:: Text extract ::
Swift Fox All Along

A book by Rebecca Thomas, illustrated by Maya McKibbin.

Rebecca Thomas, illustrated by Maya McKibbin

What does it mean to be Mi'kmaq? And if Swift Fox can't find the answer, will she ever feel like part of her family?When Swift Fox's father picks her up to go visit her aunties, uncles, and cousins, her belly is already full of butterflies. And when he tells her that today is the day that she'll learn how to be Mi'kmaq, the butterflies grow even bigger. Though her father reassures her that Mi'kmaq is who she is from her eyes to her toes, Swift Fox doesn't understand what that means. Her family welcomes her with smiles and hugs, but when it's time to smudge and everyone else knows how, Swift Fox feels even more like she doesn't belong. Then she meets her cousin Sully and realizes that she's not the only one who's unsure—and she may even be the one to teach him something about what being Mi'kmaq means. Based on the author's own experience, with striking illustrations by Maya McKibbin, Swift Fox All Along is a poignant story about identity and belonging that is at once personal and universally resonant. (From Annick Press)
:::
### Set exercise
List every person or character the book description refers to by name. The data that follows is independent of the book description above.
:: Stored data ::
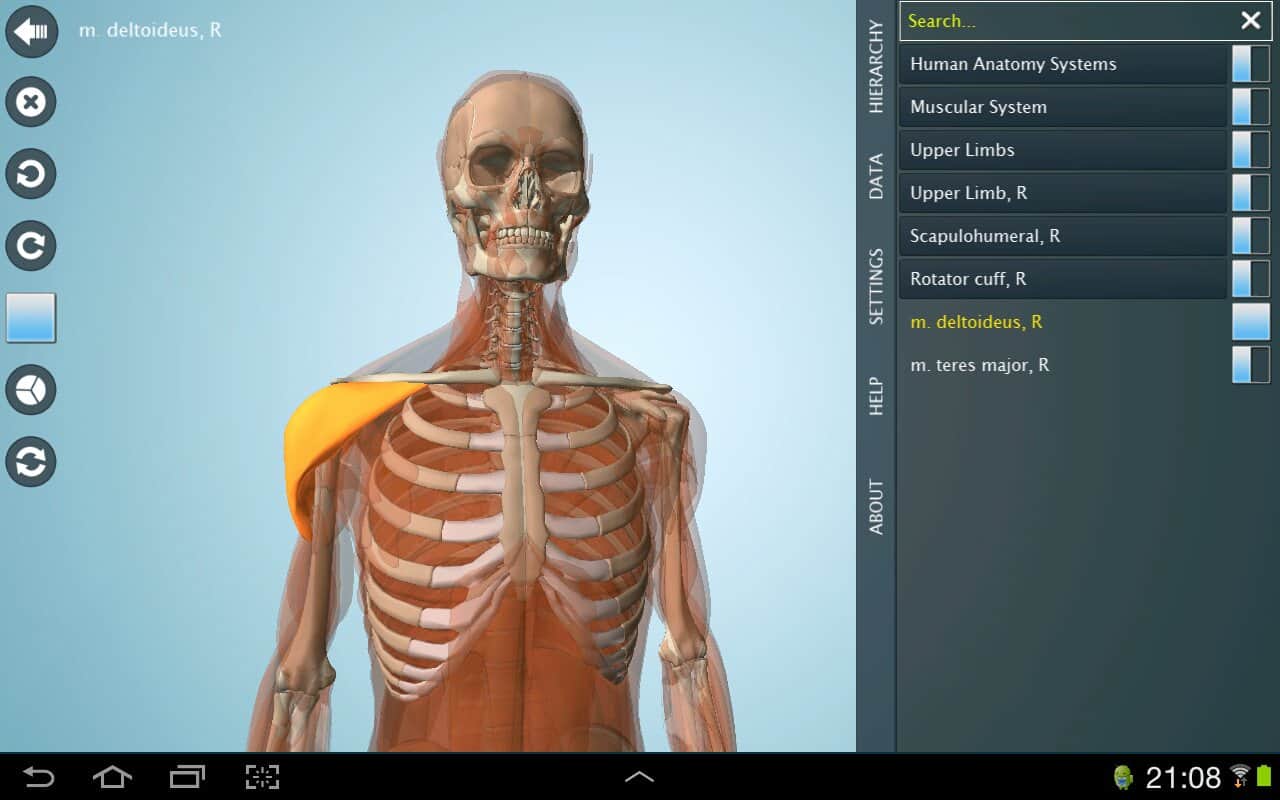Click the clockwise redo arrow icon

31,246
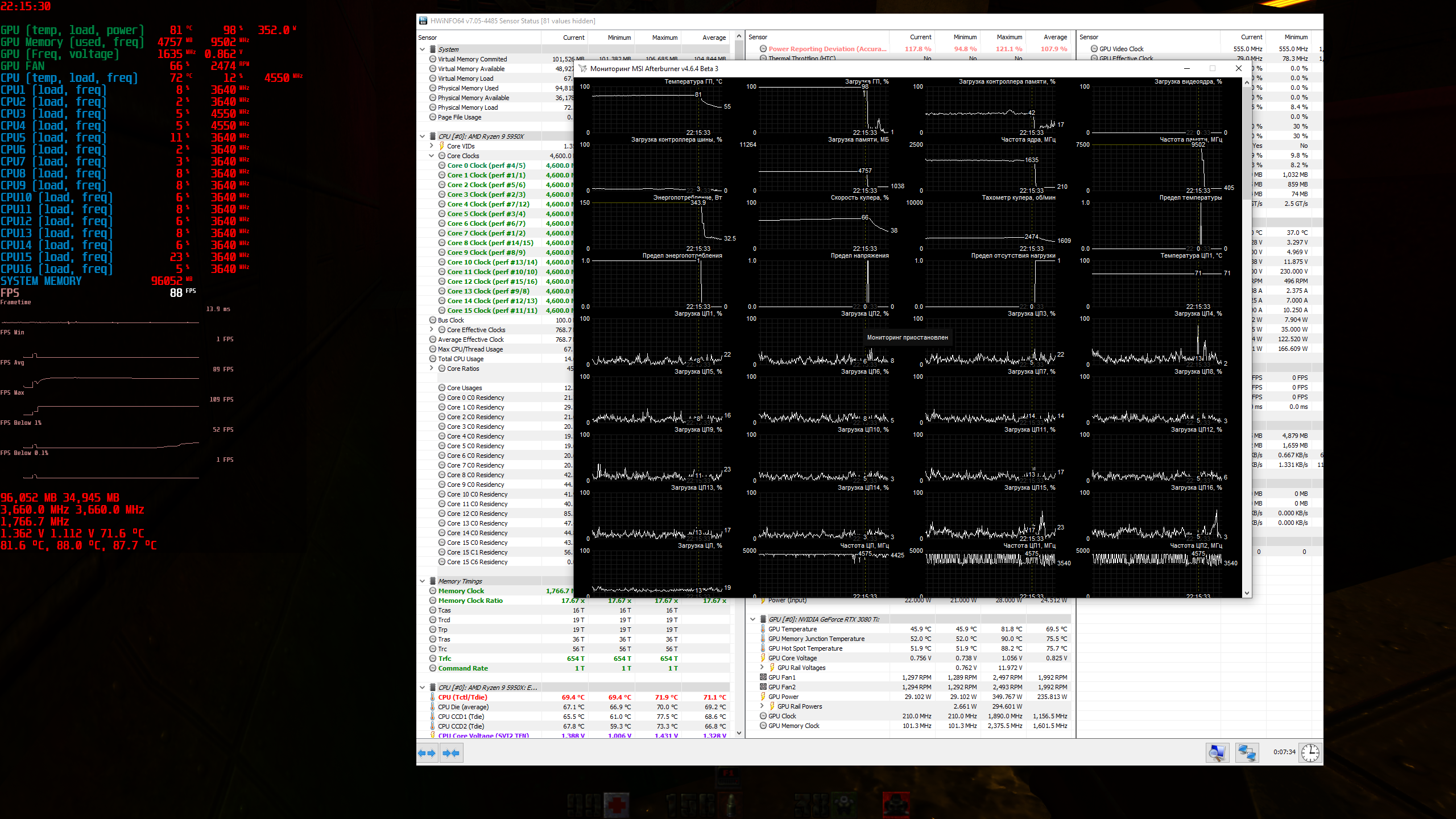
:::
### Exercise solution
Rebecca Thomas, Maya McKibbin, Swift Fox, Sully